**Given data**
* begin *
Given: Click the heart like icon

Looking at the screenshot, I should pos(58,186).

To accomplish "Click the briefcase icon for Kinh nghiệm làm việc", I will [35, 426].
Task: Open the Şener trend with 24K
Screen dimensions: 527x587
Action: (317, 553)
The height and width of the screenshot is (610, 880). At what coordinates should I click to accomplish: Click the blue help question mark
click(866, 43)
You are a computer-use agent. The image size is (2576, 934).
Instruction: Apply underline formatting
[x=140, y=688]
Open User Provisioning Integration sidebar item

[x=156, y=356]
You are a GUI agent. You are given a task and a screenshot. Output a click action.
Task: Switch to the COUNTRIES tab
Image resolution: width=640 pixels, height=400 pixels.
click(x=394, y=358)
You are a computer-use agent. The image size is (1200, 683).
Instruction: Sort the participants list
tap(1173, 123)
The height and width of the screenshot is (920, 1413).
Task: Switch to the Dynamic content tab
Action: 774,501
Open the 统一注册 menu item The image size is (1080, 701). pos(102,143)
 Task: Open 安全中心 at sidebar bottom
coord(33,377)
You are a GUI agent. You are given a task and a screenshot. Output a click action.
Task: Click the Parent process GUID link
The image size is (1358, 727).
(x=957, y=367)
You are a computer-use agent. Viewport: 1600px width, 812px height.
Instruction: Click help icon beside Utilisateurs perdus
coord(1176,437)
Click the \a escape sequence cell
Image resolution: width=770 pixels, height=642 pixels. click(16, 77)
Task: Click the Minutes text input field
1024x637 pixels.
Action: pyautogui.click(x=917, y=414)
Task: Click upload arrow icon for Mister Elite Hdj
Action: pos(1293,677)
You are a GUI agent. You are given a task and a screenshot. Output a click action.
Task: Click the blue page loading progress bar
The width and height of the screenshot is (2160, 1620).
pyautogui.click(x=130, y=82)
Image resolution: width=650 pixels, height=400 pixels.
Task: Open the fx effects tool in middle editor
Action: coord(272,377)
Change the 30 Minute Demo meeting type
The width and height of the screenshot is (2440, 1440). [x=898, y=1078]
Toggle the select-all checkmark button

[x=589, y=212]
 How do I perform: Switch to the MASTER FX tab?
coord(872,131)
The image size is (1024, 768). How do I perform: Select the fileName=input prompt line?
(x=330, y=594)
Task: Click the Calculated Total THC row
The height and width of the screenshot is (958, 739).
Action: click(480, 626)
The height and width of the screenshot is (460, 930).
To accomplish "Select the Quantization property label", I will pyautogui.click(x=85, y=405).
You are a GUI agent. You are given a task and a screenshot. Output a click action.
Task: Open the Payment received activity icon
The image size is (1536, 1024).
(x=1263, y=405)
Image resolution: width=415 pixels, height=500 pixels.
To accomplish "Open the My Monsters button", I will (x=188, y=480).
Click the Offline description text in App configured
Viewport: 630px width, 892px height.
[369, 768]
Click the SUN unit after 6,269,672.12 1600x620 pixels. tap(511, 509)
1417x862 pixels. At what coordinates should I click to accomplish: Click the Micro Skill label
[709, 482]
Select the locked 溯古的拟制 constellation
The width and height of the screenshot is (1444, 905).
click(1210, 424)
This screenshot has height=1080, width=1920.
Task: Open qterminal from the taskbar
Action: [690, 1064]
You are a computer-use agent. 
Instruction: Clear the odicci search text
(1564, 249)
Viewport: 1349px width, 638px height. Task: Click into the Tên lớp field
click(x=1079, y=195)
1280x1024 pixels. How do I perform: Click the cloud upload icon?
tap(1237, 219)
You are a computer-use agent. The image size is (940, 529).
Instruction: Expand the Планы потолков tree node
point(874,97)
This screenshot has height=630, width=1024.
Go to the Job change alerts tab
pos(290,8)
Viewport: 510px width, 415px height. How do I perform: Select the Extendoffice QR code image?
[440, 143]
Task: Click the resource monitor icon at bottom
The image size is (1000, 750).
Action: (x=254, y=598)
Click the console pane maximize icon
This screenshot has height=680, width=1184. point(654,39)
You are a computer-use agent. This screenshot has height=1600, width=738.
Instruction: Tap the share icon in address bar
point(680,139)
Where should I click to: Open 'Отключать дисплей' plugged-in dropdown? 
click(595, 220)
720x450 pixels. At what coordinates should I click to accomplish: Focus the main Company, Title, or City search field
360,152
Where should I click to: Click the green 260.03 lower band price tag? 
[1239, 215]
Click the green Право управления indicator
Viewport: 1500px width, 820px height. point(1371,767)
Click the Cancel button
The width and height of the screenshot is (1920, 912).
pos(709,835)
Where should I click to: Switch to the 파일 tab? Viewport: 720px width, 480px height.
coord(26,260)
* end *
**Aim**
Convert the material above into a Markdown table with the columns Entry and Text, where each line gets its own row numbered in order and blank lines are skipped.

**Exercise response**
| Entry | Text |
|---|---|
| 1 | Given: Click the heart like icon |
| 2 | Looking at the screenshot, I should pos(58,186). |
| 3 | To accomplish "Click the briefcase icon for Kinh nghiệm làm việc", I will [35, 426]. |
| 4 | Task: Open the Şener trend with 24K |
| 5 | Screen dimensions: 527x587 |
| 6 | Action: (317, 553) |
| 7 | The height and width of the screenshot is (610, 880). At what coordinates should I click to accomplish: Click the blue help question mark |
| 8 | click(866, 43) |
| 9 | You are a computer-use agent. The image size is (2576, 934). |
| 10 | Instruction: Apply underline formatting |
| 11 | [x=140, y=688] |
| 12 | Open User Provisioning Integration sidebar item |
| 13 | [x=156, y=356] |
| 14 | You are a GUI agent. You are given a task and a screenshot. Output a click action. |
| 15 | Task: Switch to the COUNTRIES tab |
| 16 | Image resolution: width=640 pixels, height=400 pixels. |
| 17 | click(x=394, y=358) |
| 18 | You are a computer-use agent. The image size is (1200, 683). |
| 19 | Instruction: Sort the participants list |
| 20 | tap(1173, 123) |
| 21 | The height and width of the screenshot is (920, 1413). |
| 22 | Task: Switch to the Dynamic content tab |
| 23 | Action: 774,501 |
| 24 | Open the 统一注册 menu item The image size is (1080, 701). pos(102,143) |
| 25 |  Task: Open 安全中心 at sidebar bottom |
| 26 | coord(33,377) |
| 27 | You are a GUI agent. You are given a task and a screenshot. Output a click action. |
| 28 | Task: Click the Parent process GUID link |
| 29 | The image size is (1358, 727). |
| 30 | (x=957, y=367) |
| 31 | You are a computer-use agent. Viewport: 1600px width, 812px height. |
| 32 | Instruction: Click help icon beside Utilisateurs perdus |
| 33 | coord(1176,437) |
| 34 | Click the \a escape sequence cell |
| 35 | Image resolution: width=770 pixels, height=642 pixels. click(16, 77) |
| 36 | Task: Click the Minutes text input field |
| 37 | 1024x637 pixels. |
| 38 | Action: pyautogui.click(x=917, y=414) |
| 39 | Task: Click upload arrow icon for Mister Elite Hdj |
| 40 | Action: pos(1293,677) |
| 41 | You are a GUI agent. You are given a task and a screenshot. Output a click action. |
| 42 | Task: Click the blue page loading progress bar |
| 43 | The width and height of the screenshot is (2160, 1620). |
| 44 | pyautogui.click(x=130, y=82) |
| 45 | Image resolution: width=650 pixels, height=400 pixels. |
| 46 | Task: Open the fx effects tool in middle editor |
| 47 | Action: coord(272,377) |
| 48 | Change the 30 Minute Demo meeting type |
| 49 | The width and height of the screenshot is (2440, 1440). [x=898, y=1078] |
| 50 | Toggle the select-all checkmark button |
| 51 | [x=589, y=212] |
| 52 |  How do I perform: Switch to the MASTER FX tab? |
| 53 | coord(872,131) |
| 54 | The image size is (1024, 768). How do I perform: Select the fileName=input prompt line? |
| 55 | (x=330, y=594) |
| 56 | Task: Click the Calculated Total THC row |
| 57 | The height and width of the screenshot is (958, 739). |
| 58 | Action: click(480, 626) |
| 59 | The height and width of the screenshot is (460, 930). |
| 60 | To accomplish "Select the Quantization property label", I will pyautogui.click(x=85, y=405). |
| 61 | You are a GUI agent. You are given a task and a screenshot. Output a click action. |
| 62 | Task: Open the Payment received activity icon |
| 63 | The image size is (1536, 1024). |
| 64 | (x=1263, y=405) |
| 65 | Image resolution: width=415 pixels, height=500 pixels. |
| 66 | To accomplish "Open the My Monsters button", I will (x=188, y=480). |
| 67 | Click the Offline description text in App configured |
| 68 | Viewport: 630px width, 892px height. |
| 69 | [369, 768] |
| 70 | Click the SUN unit after 6,269,672.12 1600x620 pixels. tap(511, 509) |
| 71 | 1417x862 pixels. At what coordinates should I click to accomplish: Click the Micro Skill label |
| 72 | [709, 482] |
| 73 | Select the locked 溯古的拟制 constellation |
| 74 | The width and height of the screenshot is (1444, 905). |
| 75 | click(1210, 424) |
| 76 | This screenshot has height=1080, width=1920. |
| 77 | Task: Open qterminal from the taskbar |
| 78 | Action: [690, 1064] |
| 79 | You are a computer-use agent.  |
| 80 | Instruction: Clear the odicci search text |
| 81 | (1564, 249) |
| 82 | Viewport: 1349px width, 638px height. Task: Click into the Tên lớp field |
| 83 | click(x=1079, y=195) |
| 84 | 1280x1024 pixels. How do I perform: Click the cloud upload icon? |
| 85 | tap(1237, 219) |
| 86 | You are a computer-use agent. The image size is (940, 529). |
| 87 | Instruction: Expand the Планы потолков tree node |
| 88 | point(874,97) |
| 89 | This screenshot has height=630, width=1024. |
| 90 | Go to the Job change alerts tab |
| 91 | pos(290,8) |
| 92 | Viewport: 510px width, 415px height. How do I perform: Select the Extendoffice QR code image? |
| 93 | [440, 143] |
| 94 | Task: Click the resource monitor icon at bottom |
| 95 | The image size is (1000, 750). |
| 96 | Action: (x=254, y=598) |
| 97 | Click the console pane maximize icon |
| 98 | This screenshot has height=680, width=1184. point(654,39) |
| 99 | You are a computer-use agent. This screenshot has height=1600, width=738. |
| 100 | Instruction: Tap the share icon in address bar |
| 101 | point(680,139) |
| 102 | Where should I click to: Open 'Отключать дисплей' plugged-in dropdown?  |
| 103 | click(595, 220) |
| 104 | 720x450 pixels. At what coordinates should I click to accomplish: Focus the main Company, Title, or City search field |
| 105 | 360,152 |
| 106 | Where should I click to: Click the green 260.03 lower band price tag?  |
| 107 | [1239, 215] |
| 108 | Click the green Право управления indicator |
| 109 | Viewport: 1500px width, 820px height. point(1371,767) |
| 110 | Click the Cancel button |
| 111 | The width and height of the screenshot is (1920, 912). |
| 112 | pos(709,835) |
| 113 | Where should I click to: Switch to the 파일 tab? Viewport: 720px width, 480px height. |
| 114 | coord(26,260) |